==== Input material ====

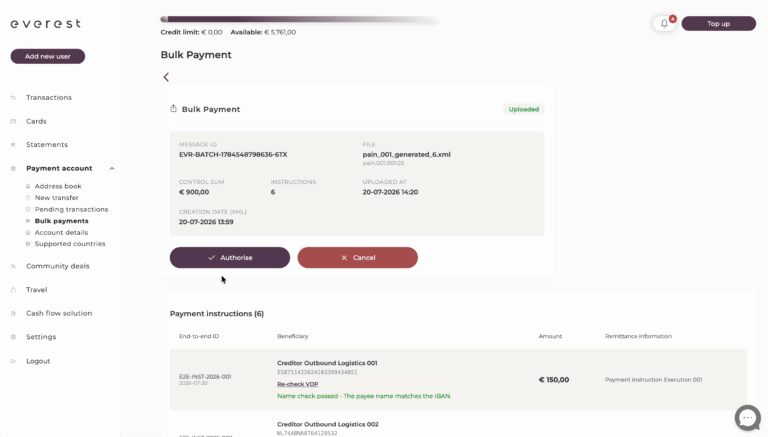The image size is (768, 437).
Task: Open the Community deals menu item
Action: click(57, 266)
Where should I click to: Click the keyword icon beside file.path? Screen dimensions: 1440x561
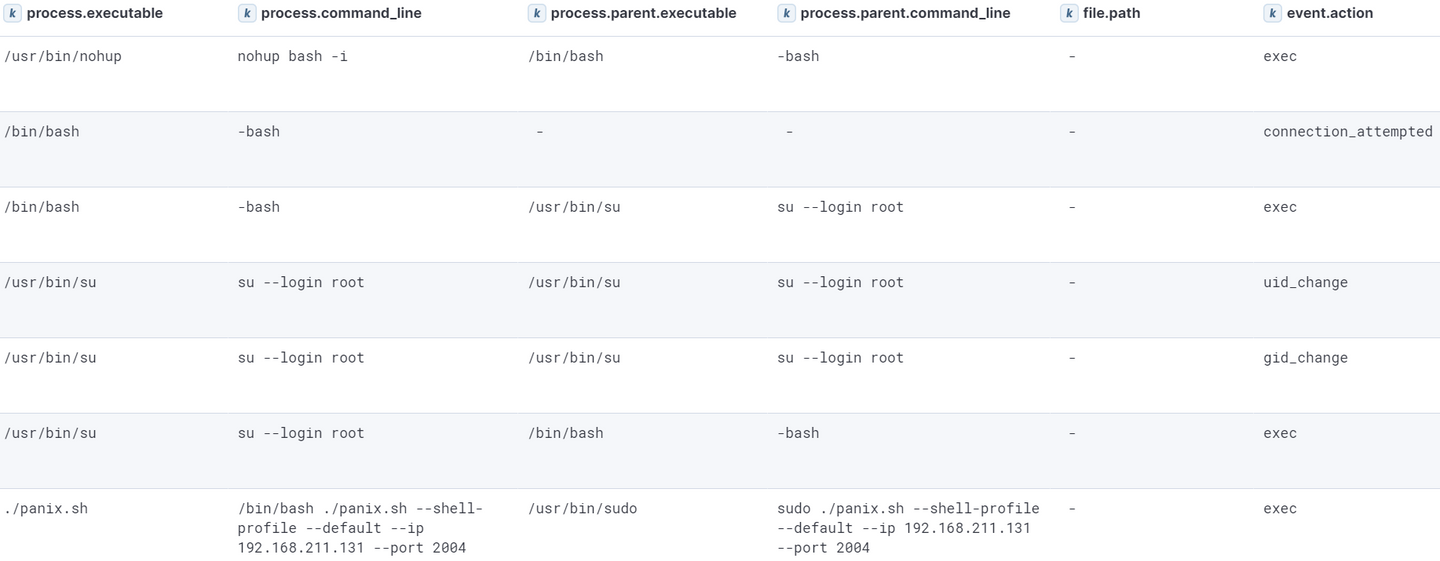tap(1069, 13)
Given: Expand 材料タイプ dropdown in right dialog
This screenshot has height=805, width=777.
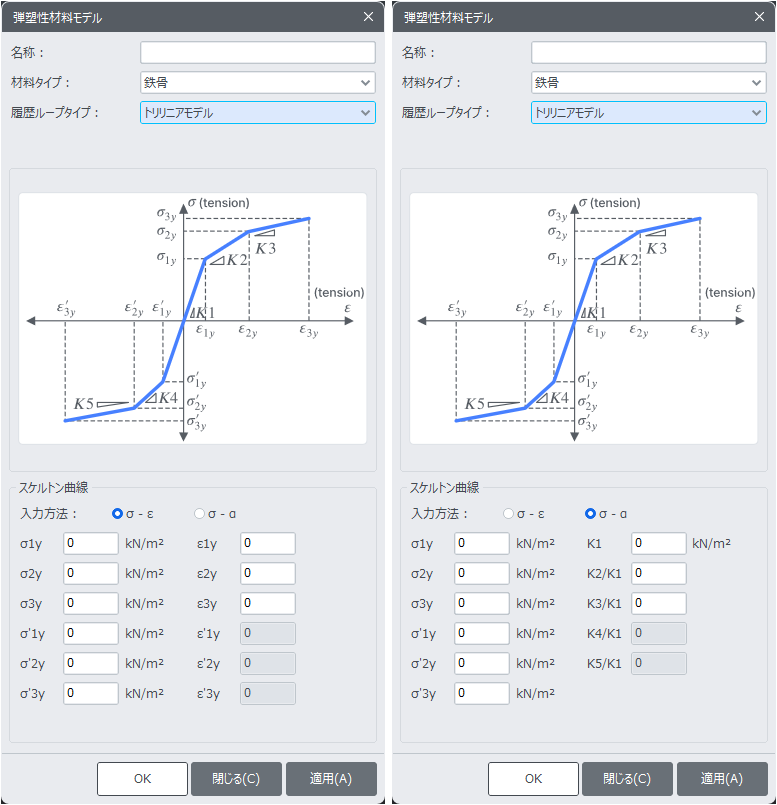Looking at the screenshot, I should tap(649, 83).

====

**The exercise:** List every line of the material above that contains the string "click". Case counts.

**Task response:**
Action: click(57, 266)
Where should I click to: Click the keyword icon beside file.path? Screen dimensions: 1440x561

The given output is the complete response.